このCKからの一連の攻撃を凌ぐと、ガンバは一気にカウンターを発動。パトリックから倉田秋へとボールが渡り、倉田はスピードに乗ったドリブルで周囲を見ながら次の一手を考えます。そしてペナルティエリア付近に到達したところで、ファーサイドへのクロスを選択します。そこにはフリーの阿部浩之が待ち構えており、阿部は落ち着いてかつ豪快に左足を振り抜き、ネットを揺さぶりました。負けたくないという意思の表れか、序盤は両チームとも動きの少ない試合でしたが、これで試合の流れが激しくなります。

先制点が入った2分後の36分、再び阿部がゴールを奪います。ペナルティエリアの前で近藤直也がボールコントロールを誤ったところを逃さず拾って、フィニッシュを決めたのです。キム・チャンスの横パスが少しアウトにかかって近藤が受け辛かったのもガンバには幸いしました。 決まった後、菅野孝憲はボールを思いきり蹴って怒りをあらわにしました。

その後はガンバがチャンスをつくりつつもしっかりとディフェンスを固め、柏がそれを攻略できないまま前半を終えました。

劣勢に立たされた吉田達磨監督は、ハーフタイム明けにエデルソンを下げて太田徹郎を投入し、右サイドにいた工藤壮人をセンターに配します。

すると後半8分、工藤が今野泰幸に倒されたとして、柏がPKを獲得。クリスティアーノがこれを確実に決めて1点差にされてしまいます。

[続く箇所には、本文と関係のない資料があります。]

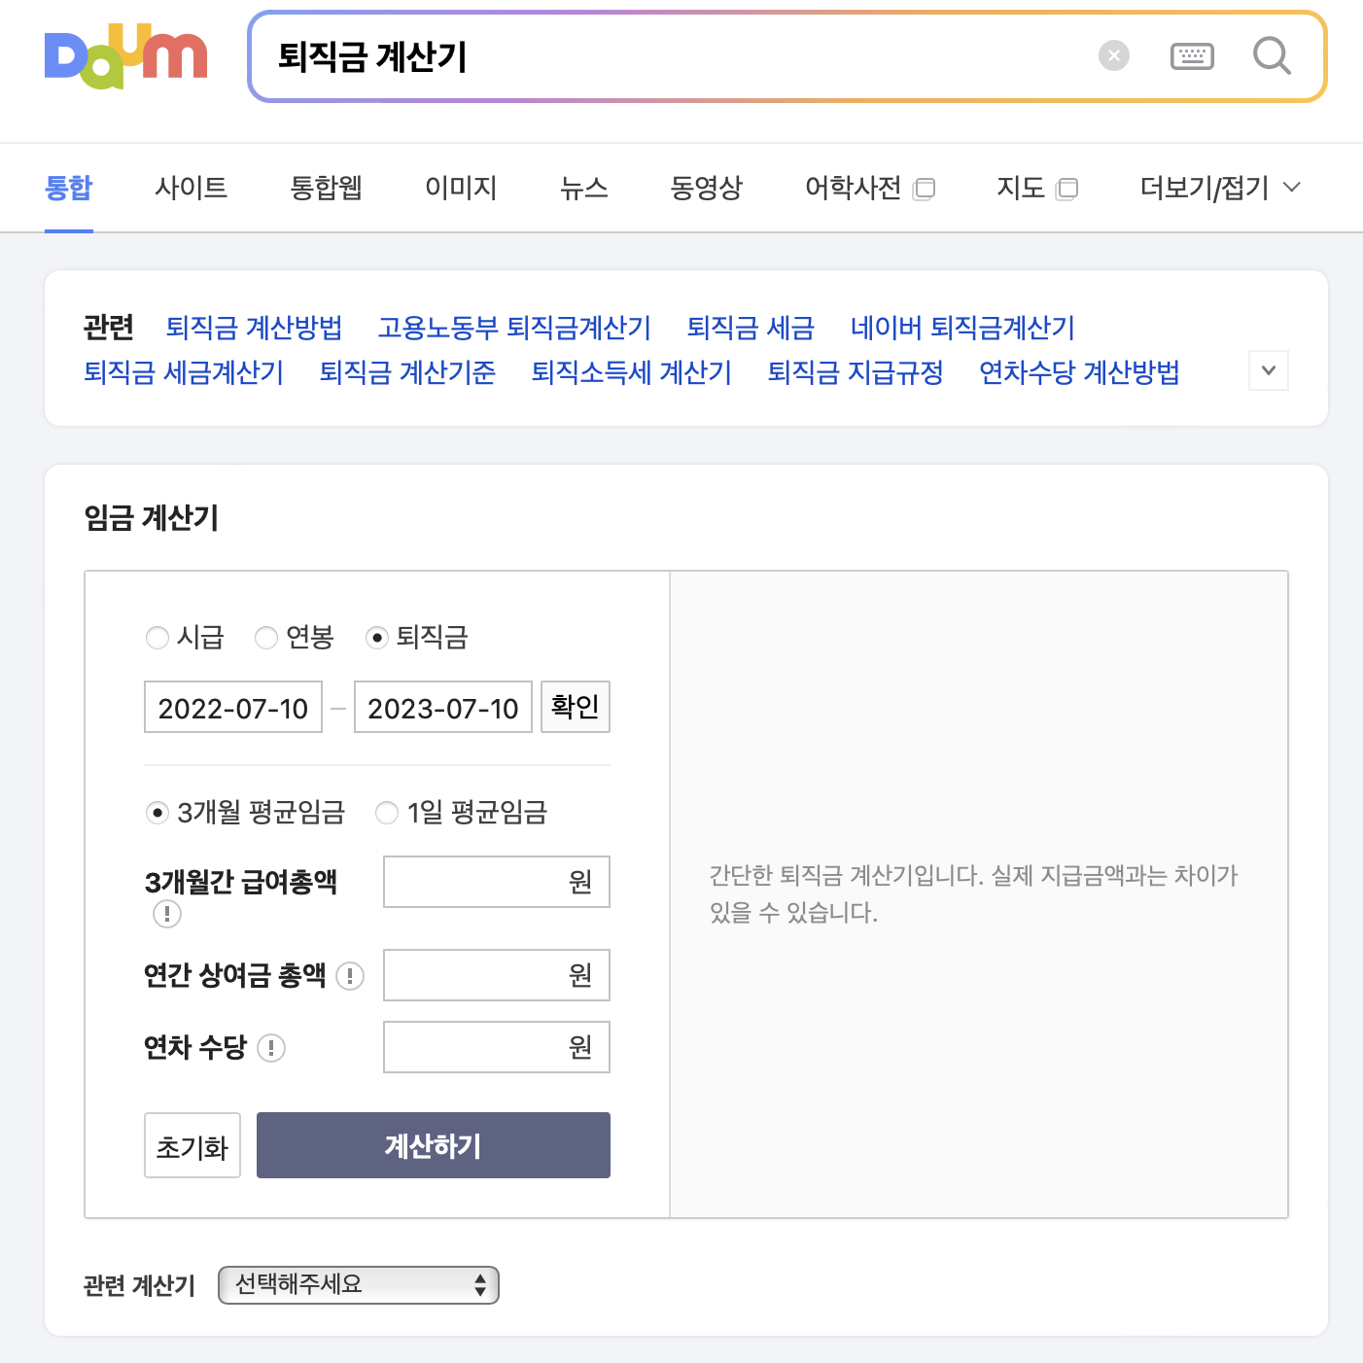Select the 시급 radio button
Viewport: 1363px width, 1363px height.
pos(157,638)
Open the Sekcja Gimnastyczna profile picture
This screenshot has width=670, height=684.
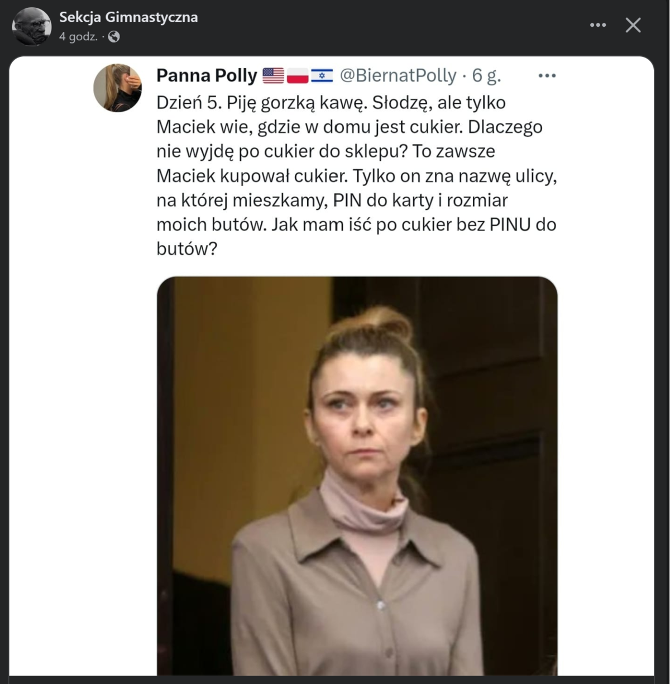pyautogui.click(x=31, y=26)
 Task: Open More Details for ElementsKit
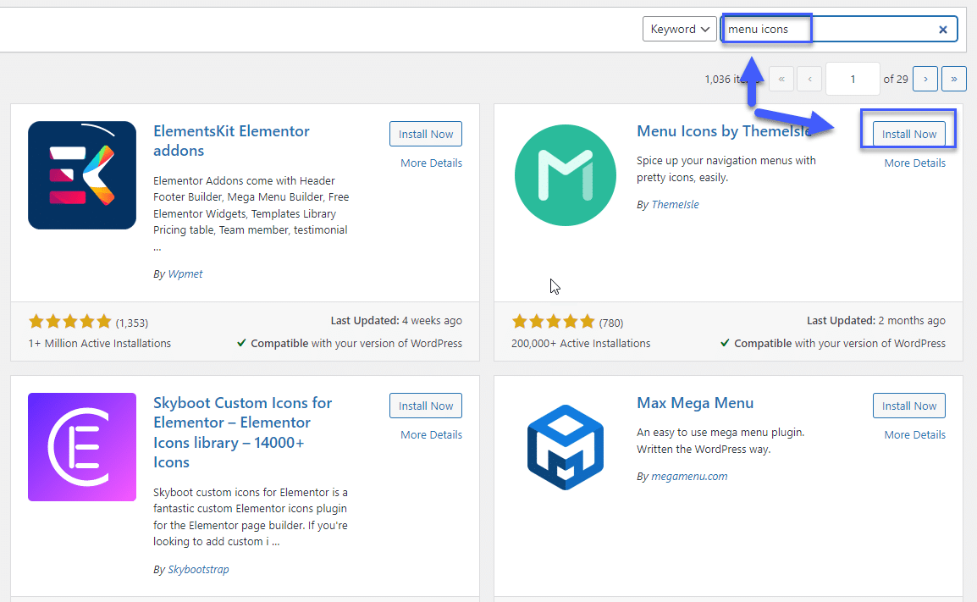[x=431, y=163]
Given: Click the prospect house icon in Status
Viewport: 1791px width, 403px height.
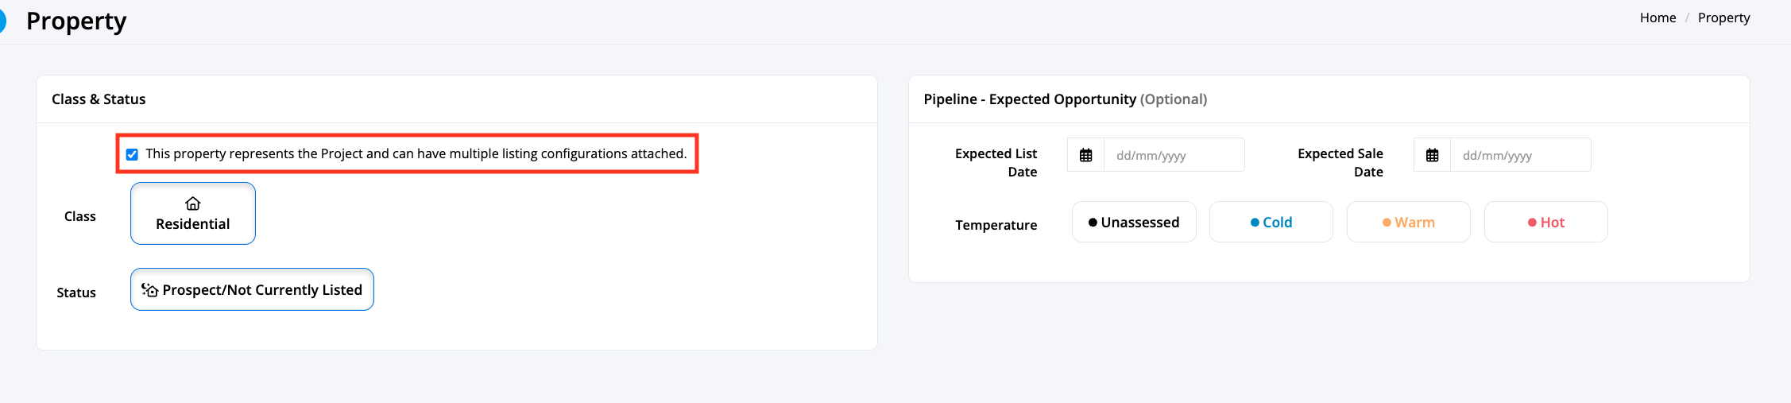Looking at the screenshot, I should pos(149,290).
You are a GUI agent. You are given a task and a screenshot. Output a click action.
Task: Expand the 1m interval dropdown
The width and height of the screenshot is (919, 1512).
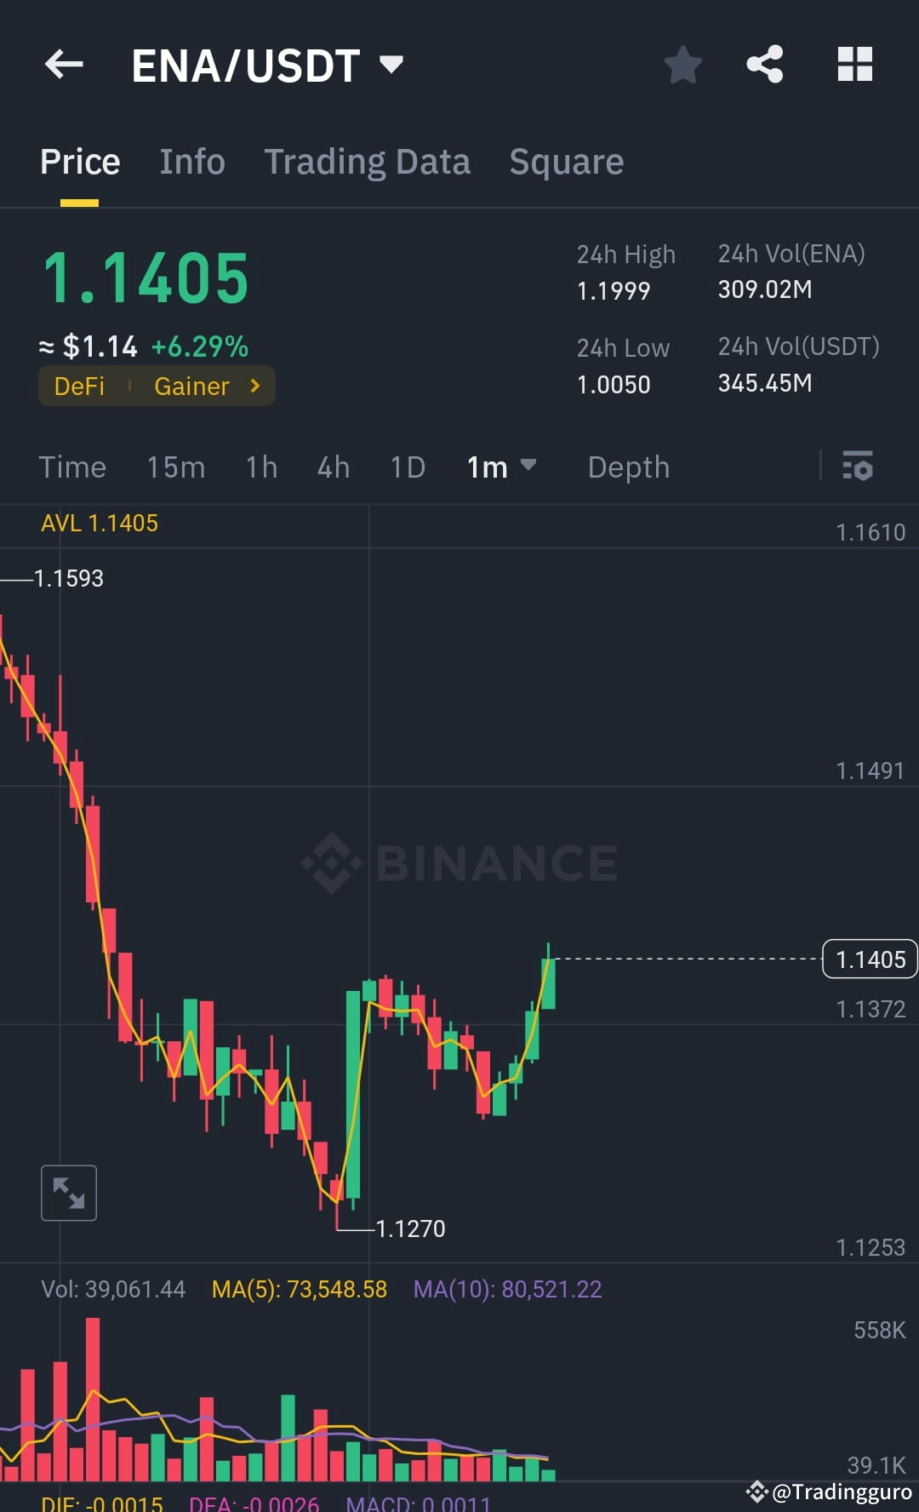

それでも7分後、ガンバが突き放します。岩下敬輔のサイドチェンジを起点にボールを動かし、米倉恒貴がドリブルでサイドラインを駆け上がります。背後にはクリスティアーノがぴったりついていましたが、体をうまく使ってあきらめさせました。そして倉田とのワンツーを成功させ、パトリックに預けると、パトリックはすぐうしろにいた宇佐美に落とします。宇佐美のシュートは右のポストを直撃してゴールに吸い込まれていきました。

以後は24分の工藤のシュートを東口順昭が防ぎ、28分のパトリックのシュートがクロスバーを豪快に叩くなど、両チームにチャンスが生まれるもスコアは動きません。終盤になると倉田、宇佐美、パトリックを下げ、相手にシュートを打たせない守備をしてうまく試合を終わらせ、ガンバは5連戦の初戦を見事に飾りました。